Ltd. must have a manager (1 or more). Capital companies must have bodies. The requirement for a manager exists because if there is no manager, the company is incapable. The manager is the body through which the company enters into relations with third parties. The manager can be appointed by the company contract itself or by a decision of the founders (of the Constituent Assembly) added to it.
Entry in the commercial register
The manager is entitled to request registration. He also has the obligation to request it. The entry is made by presenting:
1) the company contract;
2) a notarized sample of the manager’s signature;
3) minutes of the constituent assembly;
4) certificate for the circumstances under article 142, paragraph 1;
5) receipt for paid DT for promulgation in the State Gazette.
Article 119, paragraph 4
A new moment is the rule of Article 119, paragraph 4: In case of change or addition of a friend. Dr. in auction. A transcript of it shall be submitted to the register, which shall contain all amendments and supplements, certified by the body representing the partnership, as the idea of the legislator is that the third parties may check the current partnership contract as of any date. This requirement was imposed by practice even before the existence of para. 4. There is a similar rule with a Joint Stock Company.
The new rules for publicity should include the provision of Art. 146, para. 4: The audited and approved annual accounting report shall be submitted to the Commercial Register, and a notice to that effect shall be published in the State Gazette, unless a law provides that the annual accounting report of the company may not be audited by expert accountants. At Ltd. ZSchet. says when certification by a certified public accountant is required and when not, if the inspection is mandatory, the General Meeting must accept the report and then comply with the requirement for publicity under Art. 146, para 4. In certain cases, the need for the annual accounting report to be published in a central daily newspaper is envisaged.

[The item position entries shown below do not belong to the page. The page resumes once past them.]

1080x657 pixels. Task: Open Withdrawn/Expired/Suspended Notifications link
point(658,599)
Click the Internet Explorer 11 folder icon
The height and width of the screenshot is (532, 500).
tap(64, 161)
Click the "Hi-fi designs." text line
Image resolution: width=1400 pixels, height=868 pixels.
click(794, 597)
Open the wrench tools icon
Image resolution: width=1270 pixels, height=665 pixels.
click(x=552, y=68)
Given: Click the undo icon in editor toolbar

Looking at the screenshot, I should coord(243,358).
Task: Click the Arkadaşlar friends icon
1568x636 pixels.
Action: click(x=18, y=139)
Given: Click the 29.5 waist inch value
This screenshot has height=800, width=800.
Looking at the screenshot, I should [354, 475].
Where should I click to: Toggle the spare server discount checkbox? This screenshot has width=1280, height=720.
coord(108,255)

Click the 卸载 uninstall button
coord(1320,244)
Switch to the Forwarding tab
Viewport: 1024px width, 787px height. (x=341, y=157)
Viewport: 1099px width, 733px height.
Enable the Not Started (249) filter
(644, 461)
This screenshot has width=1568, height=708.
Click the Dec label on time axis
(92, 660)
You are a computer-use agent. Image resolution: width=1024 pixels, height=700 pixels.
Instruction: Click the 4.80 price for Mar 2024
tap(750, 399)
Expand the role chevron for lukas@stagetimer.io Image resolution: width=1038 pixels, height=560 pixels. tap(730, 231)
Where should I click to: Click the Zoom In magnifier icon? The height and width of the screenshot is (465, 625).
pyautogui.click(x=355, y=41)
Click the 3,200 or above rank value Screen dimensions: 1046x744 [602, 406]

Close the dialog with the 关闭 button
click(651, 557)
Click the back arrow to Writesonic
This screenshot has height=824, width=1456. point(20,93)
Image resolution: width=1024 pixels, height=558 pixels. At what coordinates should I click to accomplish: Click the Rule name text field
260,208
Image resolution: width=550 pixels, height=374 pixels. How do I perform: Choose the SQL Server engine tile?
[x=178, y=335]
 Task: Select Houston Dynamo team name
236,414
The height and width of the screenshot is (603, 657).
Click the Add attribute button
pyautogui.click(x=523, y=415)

The entry is promulgated, but the promulgation is not an element of the factual composition.
IN AN INTERPRETATIVE DECISION № 3 OF 15.11.2013 UNDER TD № 3/2013,
the Supreme Court of Cassation ruled as follows: “Decision of the General Meeting of Ltd under Art. 137, para. 1, item 7 of the Commercial Act is not a necessary condition for the validity of a disposition transaction with real estate, property of the company or real right over it, concluded by the body representing the company (manager / managers).
The prohibition of art. Shall not be applied to the organ representation of the commercial companies upon concluding a commercial transaction by the same person, as an organ representative by virtue of the law of two commercial companies. 38, paragraph 1 Law on Obligations and Contracts.